Finding the latest scientific evidence about veteran mental health care and treatment can be challenging for busy practitioners. The internet has created a mass of freely available information – but that is a double-edged sword, says Mark.

“We have moved into an age where we possibly have too much evidence available and so we need to be able to sift and identify what constitutes good evidence from not-so-good evidence.” He suggests, “It’s always worth considering the quality of any evidence. Is the information taken from a randomised control trial with a very robust methodology, or is it perhaps a bit speculative in nature and derived from a rough and ready, best guess evaluation?” Mark explains.

The Centenary of Anzac Centre’s Treatment Research Collaboration carries out rigorous research based on the needs of veterans.

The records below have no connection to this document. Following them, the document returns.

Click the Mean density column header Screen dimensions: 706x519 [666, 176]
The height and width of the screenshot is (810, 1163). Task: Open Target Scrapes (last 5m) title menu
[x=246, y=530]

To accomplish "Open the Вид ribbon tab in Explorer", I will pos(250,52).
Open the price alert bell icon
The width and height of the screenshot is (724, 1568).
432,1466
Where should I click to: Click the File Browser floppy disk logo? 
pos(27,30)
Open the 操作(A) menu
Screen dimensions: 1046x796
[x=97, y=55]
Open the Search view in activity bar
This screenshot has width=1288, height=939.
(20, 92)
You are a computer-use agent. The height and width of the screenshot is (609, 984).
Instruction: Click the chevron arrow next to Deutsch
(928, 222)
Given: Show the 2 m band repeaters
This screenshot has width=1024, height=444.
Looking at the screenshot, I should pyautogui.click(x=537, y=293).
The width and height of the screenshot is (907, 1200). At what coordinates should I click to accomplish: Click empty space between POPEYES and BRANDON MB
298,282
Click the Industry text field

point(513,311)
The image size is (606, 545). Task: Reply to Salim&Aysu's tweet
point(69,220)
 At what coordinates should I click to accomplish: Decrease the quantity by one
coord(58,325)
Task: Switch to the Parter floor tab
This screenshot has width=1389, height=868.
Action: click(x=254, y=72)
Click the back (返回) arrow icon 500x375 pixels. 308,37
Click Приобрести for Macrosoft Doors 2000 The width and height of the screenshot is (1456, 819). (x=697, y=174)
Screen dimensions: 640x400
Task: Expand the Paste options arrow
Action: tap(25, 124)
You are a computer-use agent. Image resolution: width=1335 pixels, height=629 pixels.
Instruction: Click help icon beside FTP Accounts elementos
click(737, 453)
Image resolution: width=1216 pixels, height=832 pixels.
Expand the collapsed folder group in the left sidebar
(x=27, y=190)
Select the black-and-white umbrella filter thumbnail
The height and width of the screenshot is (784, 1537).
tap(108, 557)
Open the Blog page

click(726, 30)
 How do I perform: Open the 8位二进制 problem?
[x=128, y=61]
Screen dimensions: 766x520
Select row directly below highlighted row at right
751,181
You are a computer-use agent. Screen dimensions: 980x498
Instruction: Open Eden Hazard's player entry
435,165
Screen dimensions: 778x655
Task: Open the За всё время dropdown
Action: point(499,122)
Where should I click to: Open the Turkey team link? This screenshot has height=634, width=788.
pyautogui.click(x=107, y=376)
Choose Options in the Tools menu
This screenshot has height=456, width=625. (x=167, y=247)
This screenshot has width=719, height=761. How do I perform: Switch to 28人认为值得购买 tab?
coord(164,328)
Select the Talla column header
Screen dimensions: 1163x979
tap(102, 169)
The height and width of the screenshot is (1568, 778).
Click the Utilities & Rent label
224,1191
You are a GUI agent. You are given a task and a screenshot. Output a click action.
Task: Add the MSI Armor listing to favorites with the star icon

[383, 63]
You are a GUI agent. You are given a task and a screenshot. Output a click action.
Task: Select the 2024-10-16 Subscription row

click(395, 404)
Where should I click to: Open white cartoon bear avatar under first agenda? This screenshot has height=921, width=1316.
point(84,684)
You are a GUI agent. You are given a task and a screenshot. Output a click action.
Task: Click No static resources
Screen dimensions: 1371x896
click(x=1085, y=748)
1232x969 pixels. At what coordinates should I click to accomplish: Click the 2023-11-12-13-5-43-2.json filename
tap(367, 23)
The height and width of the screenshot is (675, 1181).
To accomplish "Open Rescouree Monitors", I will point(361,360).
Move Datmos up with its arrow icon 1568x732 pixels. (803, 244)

That research is then freely shared and promoted with clinicians through our Practitioner Support Service. In addition, the Treatment Research Collaboration gathers and assesses research evidence from around the world relating to mental health and mental health treatments to produce systematic reviews of current knowledge and best practice recommendations for veterans and their families.

“When we get a research question from a practitioner who calls the support service, we sift through the available evidence to give them an answer. So, a practitioner might ask, ‘What anger interventions have shown some success?’ or ‘What additional therapies can augment or super-charge the recovery process for a struggling client?’” says Mark.

“We find the best quality evidence currently available and pass that information on to the practitioner with an explanation of how to integrate the evidence into clinical decision-making. The Practitioner Support Service enables us to translate research from academia and get it into practice. We want people to be across the evidence so they can use it to give veterans the best possible opportunity for recovery. Practitioners have so many day-to-day responsibilities and decisions to make and it’s hard to be across everything,” adds Mark.

Mark says that evidence-based practice is vital to help the veteran community, many of whom miss out on effective treatment.

“Research has to do better at helping practitioners make good clinical decisions about readiness for treatment, what treatments to use when opportunity allows and veterans agree, and how and when to use complementary or a combination of treatments. Research also needs to help practitioners know when to augment treatment and what to do when treatment doesn’t work as well as expected or perhaps not at all. That is a priority for us. We need to build scientific evidence that supports quality clinical decision-making, rather than leaving it to practitioners to do their best with too little information.”